Wednesday, July 8, 2009

How to Evaluate Health Care Plans


David Leonhardt, an economics journalist for the New York Times, has a great article describing one way to evaluate the upcoming health care legislation, he sets up the issue:

Right now, men with the most common form — slow-growing, early-stage prostate cancer — can choose from at least five different courses of treatment. The simplest is known as watchful waiting, which means doing nothing unless later tests show the cancer is worsening. More aggressive options include removing the prostate gland or receiving one of several forms of radiation. The latest treatment — proton radiation therapy — involves a proton accelerator that can be as big as a football field.

Some doctors swear by one treatment, others by another. But no one really knows which is best. Rigorous research has been scant.
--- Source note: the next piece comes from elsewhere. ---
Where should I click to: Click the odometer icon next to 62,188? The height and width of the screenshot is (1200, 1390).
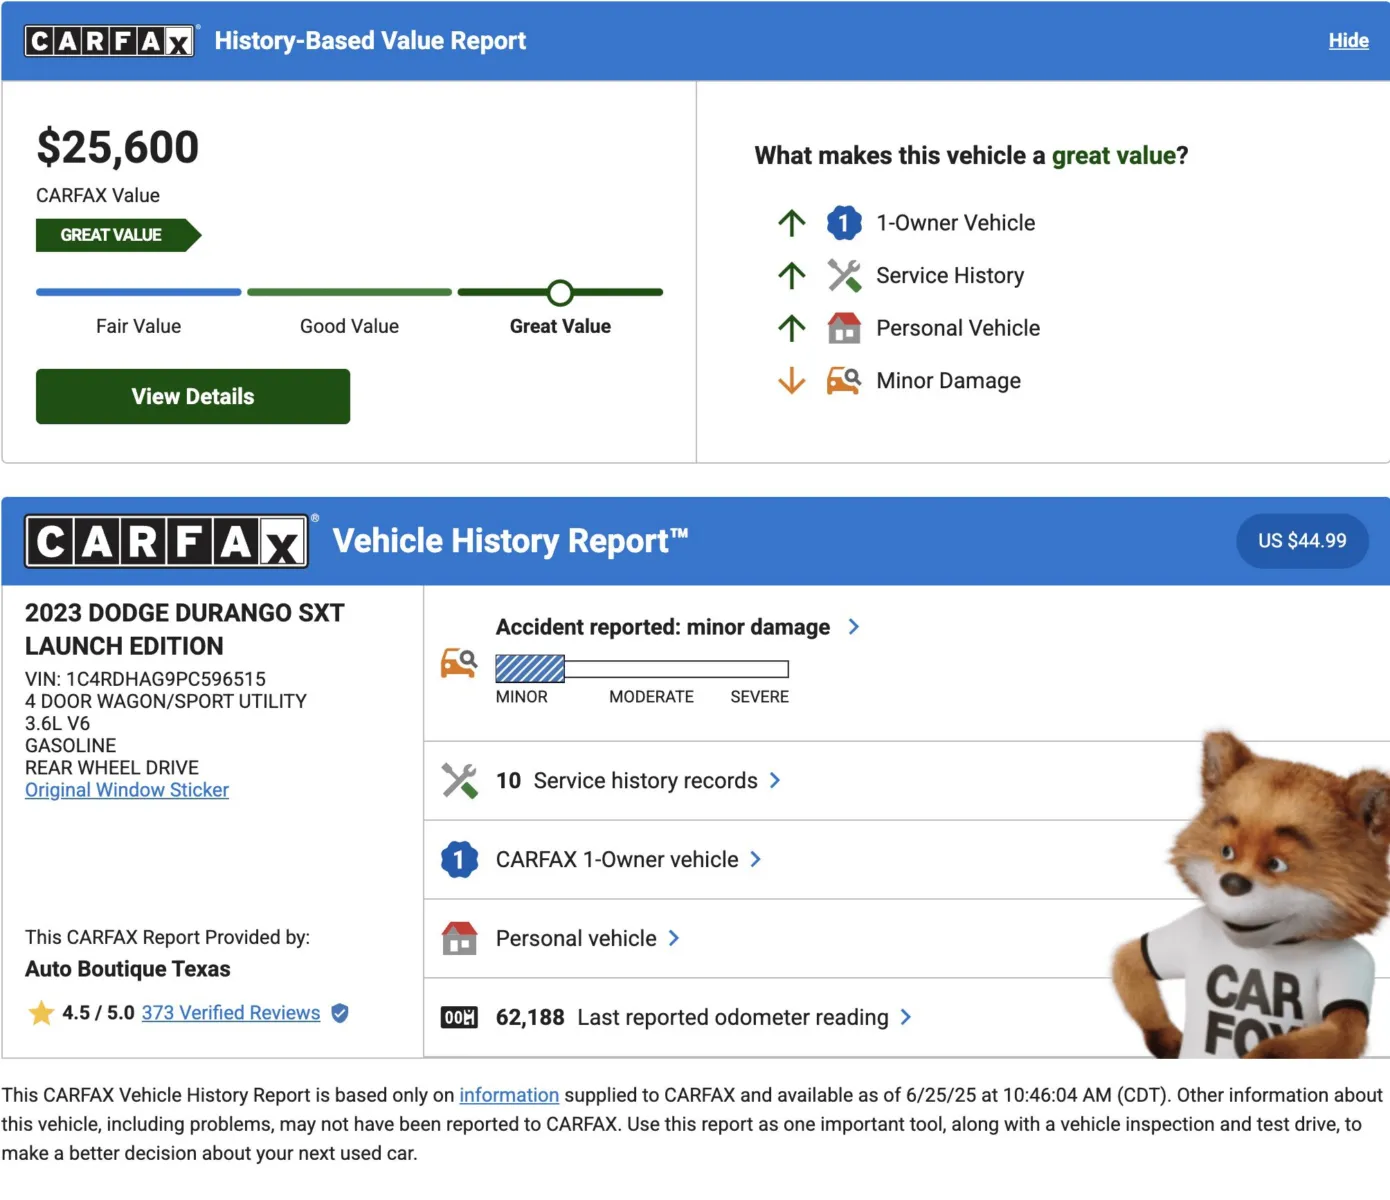coord(459,1018)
Above all, no serious study has found that the high-technology treatments do better at keeping men healthy and alive. Most die of something else before prostate cancer becomes a problem.
And why this is a problem:
But if the treatments have roughly similar benefits, they have very different prices. Watchful waiting costs just a few thousand dollars, in follow-up doctor visits and tests. Surgery to remove the prostate gland costs about $23,000. A targeted form of radiation, known as I.M.R.T., runs $50,000. Proton radiation therapy often exceeds $100,000.

And in our current fee-for-service medical system — in which doctors and hospitals are paid for how much care they provide, rather than how well they care for their patients — you can probably guess which treatments are becoming more popular: the ones that cost a lot of money.
This really is a critical piece of any health care legislation that is passed. In my opinion, universal coverage takes a back seat to getting the costs, which are crippling industry and entrepreneurship, under control.